Receive free BP PLC updates
We’ll send you a myFT Daily Digest email rounding up the latest BP PLC news every morning.
BP has named Kate Thomson as interim chief financial officer, following last week’s management upheaval prompted by the sudden resignation of chief executive Bernard Looney.
Looney quit after admitting he had failed to disclose the extent of past personal relationships with colleagues. He was replaced on an interim basis by chief financial officer Murray Auchincloss.
On Tuesday the oil major said that Thomson, who has been with the company for 19 years and has held a number of senior financial positions, would replace Auchincloss in the finance job, also on an interim basis.
Auchincloss said that Thomson “brings deep technical knowledge together with a detailed understanding of BP, and has a first-class track record of leadership across our finance function”.
Thomson is BP’s senior vice-president, finance for production & operations, having previously been group treasurer and group head of tax.
BP has given few details about the selection process for Looney’s permanent replacement. The company’s chair, Helge Lund has told investors that he will not take the CEO job.
The company is looking at internal and external candidates.

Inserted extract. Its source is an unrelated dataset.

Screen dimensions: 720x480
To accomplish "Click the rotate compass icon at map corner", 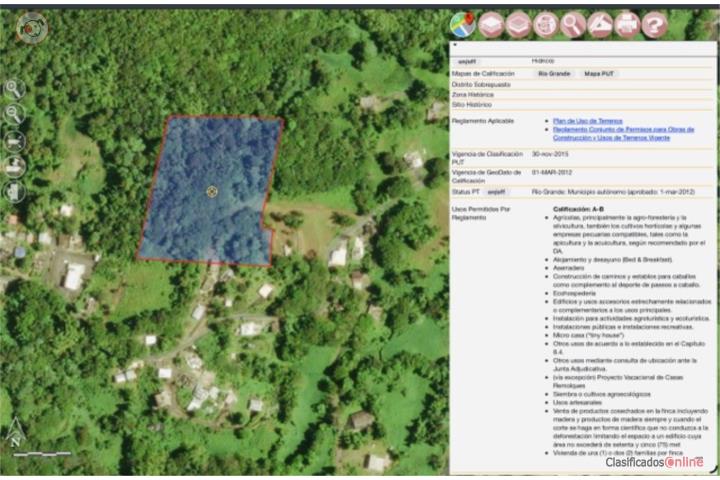I will [32, 28].
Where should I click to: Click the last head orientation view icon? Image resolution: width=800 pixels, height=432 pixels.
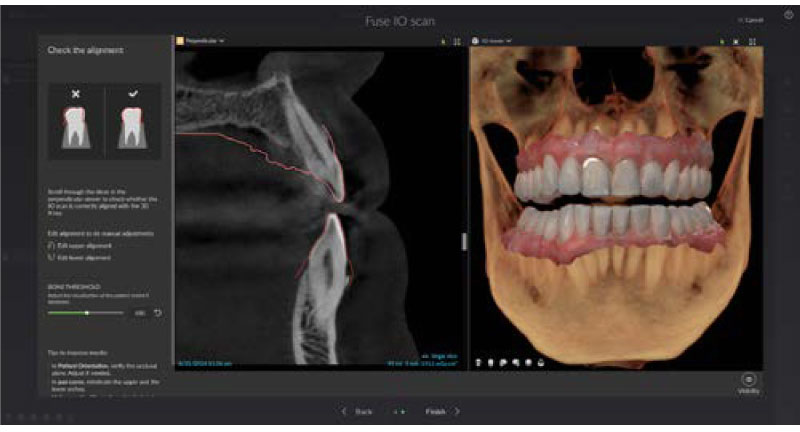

While Lund has indicated that he expects the company’s strategy to remain intact under new leadership, investors are watching to see if BP’s more aggressive push than rivals into renewable energy is sustained.
Shares in BP, which broadly lagged behind peers during Looney’s time at the helm, have risen since his departure was announced, and were up another 1 per cent on Tuesday.
Energy company stocks have been bolstered in part by a rising oil price, with Brent crude surpassing $95 a barrel for the first time this year on Tuesday.
Rising prices and the broader fuel crisis sparked by Russia’s reduction in gas supplies to Europe has created additional tensions in a sector struggling to figure out how to best navigate the energy transition.
While the International Energy Agency has said it expects global oil, gas and coal demand to all peak before the end of this decade, some of the world’s largest oil producers have pushed back and warned the sector still needs investment.
Saudi Arabia’s energy minister Prince Abdulaziz bin Salman and the head of its state oil company Saudi Aramco both warned on Tuesday that forecasts for peak oil demand were misguided.
Speaking at the same conference in Calgary, ExxonMobil chief executive Darren Woods cautioned that there would not be a sudden shift away from fossil fuels and that investment had to be sustained in the industry.
BP in February scaled back plans to cut its oil and gas production by 2030, reducing the expected fall to 25 per cent over the decade from 40 per cent previously, while also increasing the amount it will invest in the transition.